WHAT IS NEEDED:
Rewrite the lines of the material as a numbered list, starting at the line containing "Given: Click the" and ending at the end of the material. Omit blank lines, and leave the pictures out of the answer.

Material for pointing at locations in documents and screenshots

..........

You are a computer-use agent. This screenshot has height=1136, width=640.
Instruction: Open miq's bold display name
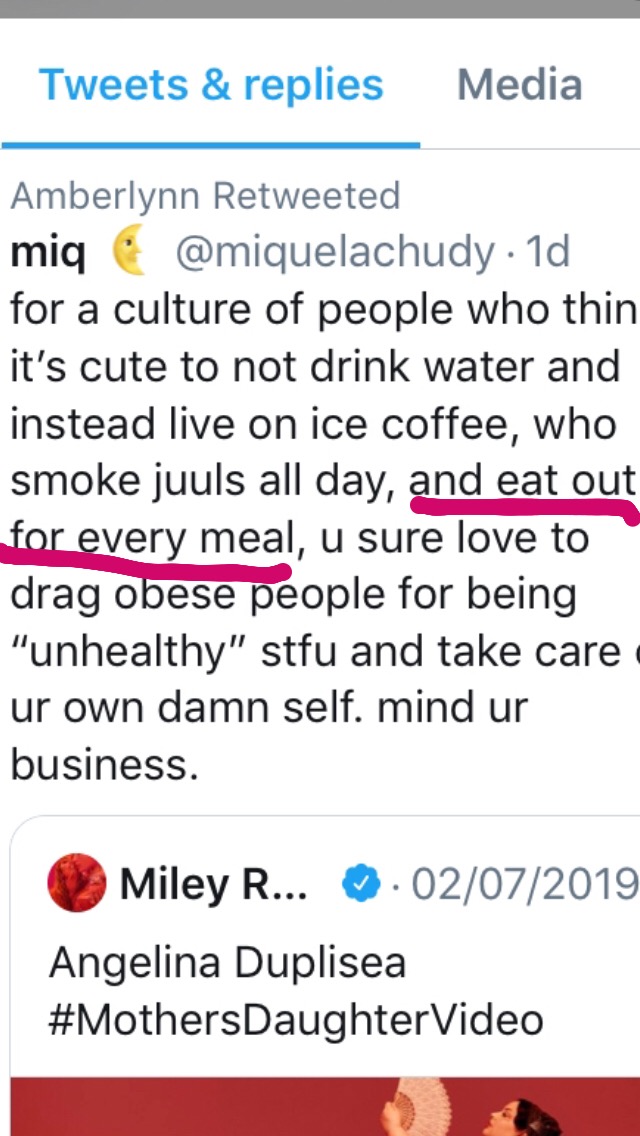click(48, 254)
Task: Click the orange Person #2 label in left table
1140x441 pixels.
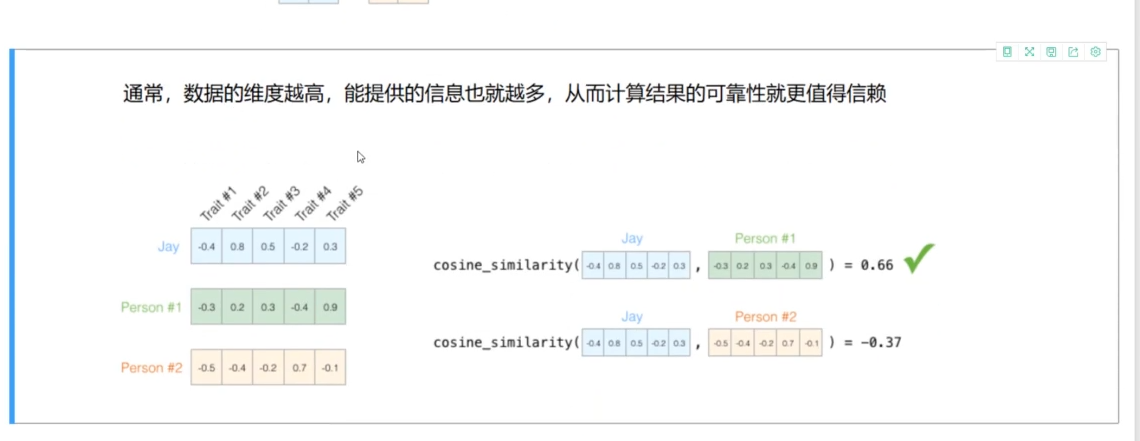Action: 151,368
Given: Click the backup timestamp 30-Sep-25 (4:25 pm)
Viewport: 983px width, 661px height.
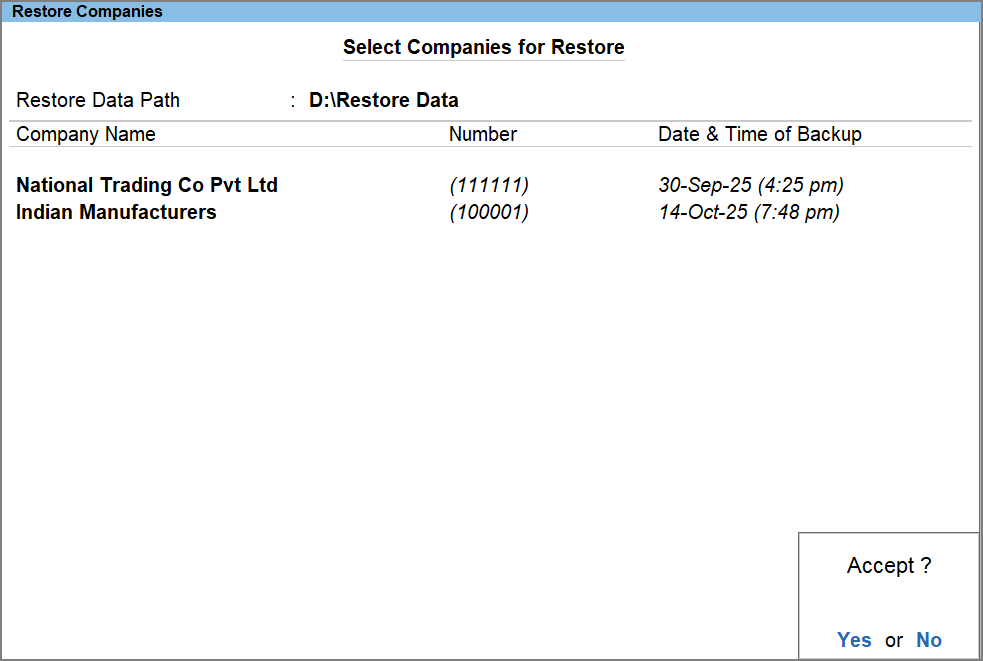Looking at the screenshot, I should [x=751, y=185].
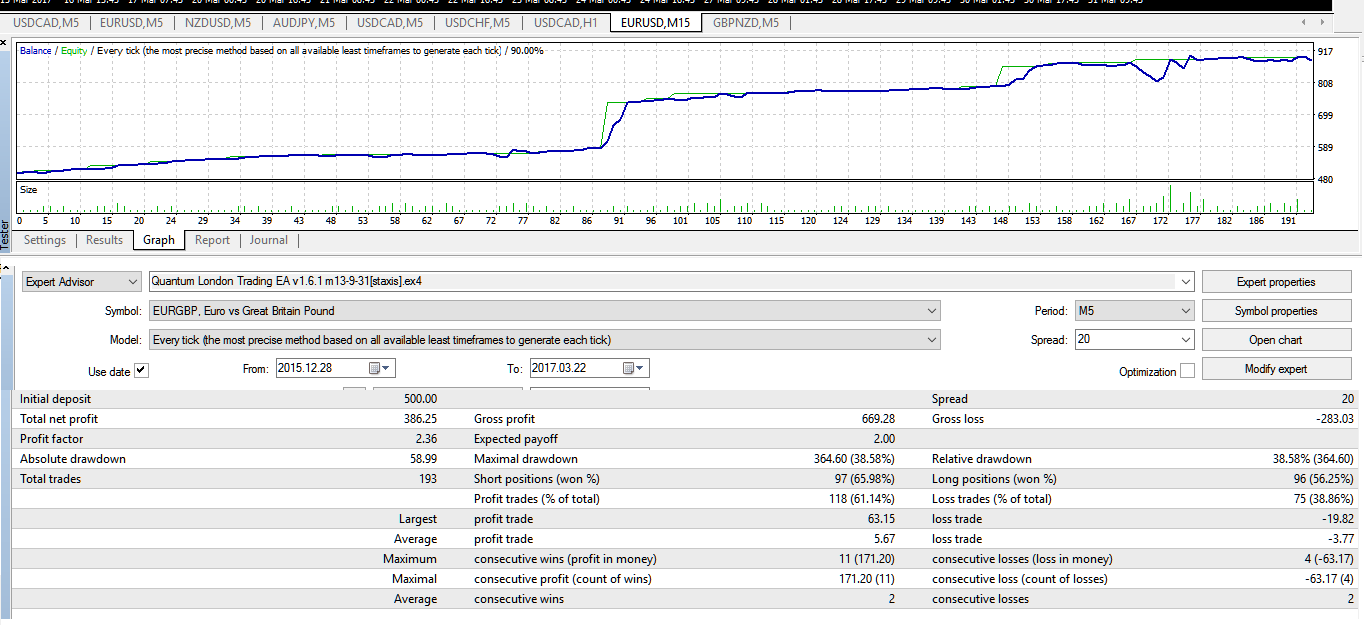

..........

TASK RESPONSE:
1. Given: Click the backup timestamp 30-Sep-25 (4:25 pm)
2. Viewport: 983px width, 661px height.
3. Looking at the screenshot, I should [x=751, y=185].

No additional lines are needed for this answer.